REQUIRED WORK » For the word "computer", search the records and show each line in which it occurs.
※ ※ ※
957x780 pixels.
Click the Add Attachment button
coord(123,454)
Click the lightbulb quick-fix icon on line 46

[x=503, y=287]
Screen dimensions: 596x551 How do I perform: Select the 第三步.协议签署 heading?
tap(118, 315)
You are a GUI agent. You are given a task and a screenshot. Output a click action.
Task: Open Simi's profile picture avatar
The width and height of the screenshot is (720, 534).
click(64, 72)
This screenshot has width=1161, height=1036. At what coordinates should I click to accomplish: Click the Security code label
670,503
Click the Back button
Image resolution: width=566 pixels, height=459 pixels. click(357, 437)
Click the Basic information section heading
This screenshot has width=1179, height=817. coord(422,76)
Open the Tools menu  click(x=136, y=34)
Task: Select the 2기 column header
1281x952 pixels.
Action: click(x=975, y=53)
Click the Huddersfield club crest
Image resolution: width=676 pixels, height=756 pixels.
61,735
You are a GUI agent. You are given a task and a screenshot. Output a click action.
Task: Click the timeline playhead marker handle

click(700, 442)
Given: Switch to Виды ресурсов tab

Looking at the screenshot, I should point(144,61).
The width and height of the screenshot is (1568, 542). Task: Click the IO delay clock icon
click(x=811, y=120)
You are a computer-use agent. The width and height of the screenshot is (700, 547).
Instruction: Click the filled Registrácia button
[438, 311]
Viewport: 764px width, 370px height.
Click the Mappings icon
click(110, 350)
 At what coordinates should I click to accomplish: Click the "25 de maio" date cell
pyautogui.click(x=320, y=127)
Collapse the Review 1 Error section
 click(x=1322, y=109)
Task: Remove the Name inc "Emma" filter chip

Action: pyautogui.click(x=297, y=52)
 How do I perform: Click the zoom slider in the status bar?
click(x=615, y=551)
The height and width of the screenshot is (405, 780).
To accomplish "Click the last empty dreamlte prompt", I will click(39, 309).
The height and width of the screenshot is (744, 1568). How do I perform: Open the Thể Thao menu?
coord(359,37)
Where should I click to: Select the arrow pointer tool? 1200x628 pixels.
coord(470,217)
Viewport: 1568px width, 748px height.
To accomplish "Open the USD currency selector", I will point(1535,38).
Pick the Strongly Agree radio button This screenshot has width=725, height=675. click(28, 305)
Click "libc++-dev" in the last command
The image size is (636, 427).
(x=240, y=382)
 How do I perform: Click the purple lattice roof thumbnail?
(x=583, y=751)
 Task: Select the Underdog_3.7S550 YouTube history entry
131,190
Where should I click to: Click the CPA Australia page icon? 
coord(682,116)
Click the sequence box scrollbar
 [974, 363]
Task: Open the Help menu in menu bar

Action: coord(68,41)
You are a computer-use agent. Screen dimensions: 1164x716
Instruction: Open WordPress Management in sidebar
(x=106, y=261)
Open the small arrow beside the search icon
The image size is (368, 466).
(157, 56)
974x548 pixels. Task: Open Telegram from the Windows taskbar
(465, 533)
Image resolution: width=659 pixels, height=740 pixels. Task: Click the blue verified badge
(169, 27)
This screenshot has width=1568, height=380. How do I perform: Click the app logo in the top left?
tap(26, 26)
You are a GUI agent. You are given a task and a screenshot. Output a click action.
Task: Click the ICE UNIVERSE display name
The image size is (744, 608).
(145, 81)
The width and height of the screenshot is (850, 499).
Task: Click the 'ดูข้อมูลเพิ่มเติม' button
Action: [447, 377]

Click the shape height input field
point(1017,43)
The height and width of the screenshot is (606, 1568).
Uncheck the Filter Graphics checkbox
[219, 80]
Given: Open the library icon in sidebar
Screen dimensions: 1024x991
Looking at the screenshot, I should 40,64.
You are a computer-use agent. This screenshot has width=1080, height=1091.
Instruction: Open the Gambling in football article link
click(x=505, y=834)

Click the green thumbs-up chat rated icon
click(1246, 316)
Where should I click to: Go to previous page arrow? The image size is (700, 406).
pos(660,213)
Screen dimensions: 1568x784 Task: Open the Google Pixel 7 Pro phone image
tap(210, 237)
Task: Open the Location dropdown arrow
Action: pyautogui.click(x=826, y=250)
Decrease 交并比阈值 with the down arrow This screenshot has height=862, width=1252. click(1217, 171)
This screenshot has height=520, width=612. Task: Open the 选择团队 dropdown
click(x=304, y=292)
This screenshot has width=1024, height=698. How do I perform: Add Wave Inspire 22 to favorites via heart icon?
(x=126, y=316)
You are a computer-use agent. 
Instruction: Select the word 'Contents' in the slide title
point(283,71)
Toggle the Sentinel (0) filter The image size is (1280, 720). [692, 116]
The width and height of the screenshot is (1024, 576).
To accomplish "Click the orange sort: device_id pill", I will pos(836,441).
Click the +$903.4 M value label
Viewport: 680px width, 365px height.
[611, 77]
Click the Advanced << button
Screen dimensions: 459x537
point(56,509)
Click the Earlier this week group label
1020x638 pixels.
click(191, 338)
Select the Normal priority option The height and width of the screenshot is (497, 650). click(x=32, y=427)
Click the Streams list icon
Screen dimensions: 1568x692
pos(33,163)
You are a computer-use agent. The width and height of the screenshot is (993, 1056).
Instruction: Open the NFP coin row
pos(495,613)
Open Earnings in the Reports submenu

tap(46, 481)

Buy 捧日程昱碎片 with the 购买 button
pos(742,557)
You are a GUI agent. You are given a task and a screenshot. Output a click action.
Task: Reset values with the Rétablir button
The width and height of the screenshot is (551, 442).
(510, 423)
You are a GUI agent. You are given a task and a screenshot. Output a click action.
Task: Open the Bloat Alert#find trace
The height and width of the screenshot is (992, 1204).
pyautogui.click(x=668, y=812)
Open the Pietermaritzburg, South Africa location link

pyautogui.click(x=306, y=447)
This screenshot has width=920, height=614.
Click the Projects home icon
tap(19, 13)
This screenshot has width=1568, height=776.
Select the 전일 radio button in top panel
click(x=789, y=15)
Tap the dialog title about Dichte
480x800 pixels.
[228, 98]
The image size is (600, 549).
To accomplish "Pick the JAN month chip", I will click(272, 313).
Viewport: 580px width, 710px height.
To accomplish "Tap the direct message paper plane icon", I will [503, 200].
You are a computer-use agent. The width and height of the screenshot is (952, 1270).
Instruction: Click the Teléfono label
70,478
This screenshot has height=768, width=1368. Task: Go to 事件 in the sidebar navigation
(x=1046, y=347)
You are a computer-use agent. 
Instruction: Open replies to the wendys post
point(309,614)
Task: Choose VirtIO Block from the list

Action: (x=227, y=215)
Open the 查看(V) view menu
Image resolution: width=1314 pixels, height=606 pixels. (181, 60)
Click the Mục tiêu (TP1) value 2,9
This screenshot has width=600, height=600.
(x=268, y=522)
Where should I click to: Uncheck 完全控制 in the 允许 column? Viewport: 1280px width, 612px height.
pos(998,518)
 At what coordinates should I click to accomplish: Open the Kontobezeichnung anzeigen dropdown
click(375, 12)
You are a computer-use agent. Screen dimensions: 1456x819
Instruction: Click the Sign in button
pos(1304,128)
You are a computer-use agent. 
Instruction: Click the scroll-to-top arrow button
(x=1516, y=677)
※ ※ ※
FINISHED EXERCISE »
You are a computer-use agent. The width and height of the screenshot is (700, 547).
You are a computer-use agent. Screen dimensions: 1164x716
You are a computer-use agent. This screenshot has width=1080, height=1091.
You are a computer-use agent. 
You are a computer-use agent. The width and height of the screenshot is (993, 1056).
You are a computer-use agent. The width and height of the screenshot is (952, 1270).
You are a computer-use agent. 
You are a computer-use agent. Screen dimensions: 1456x819
You are a computer-use agent. 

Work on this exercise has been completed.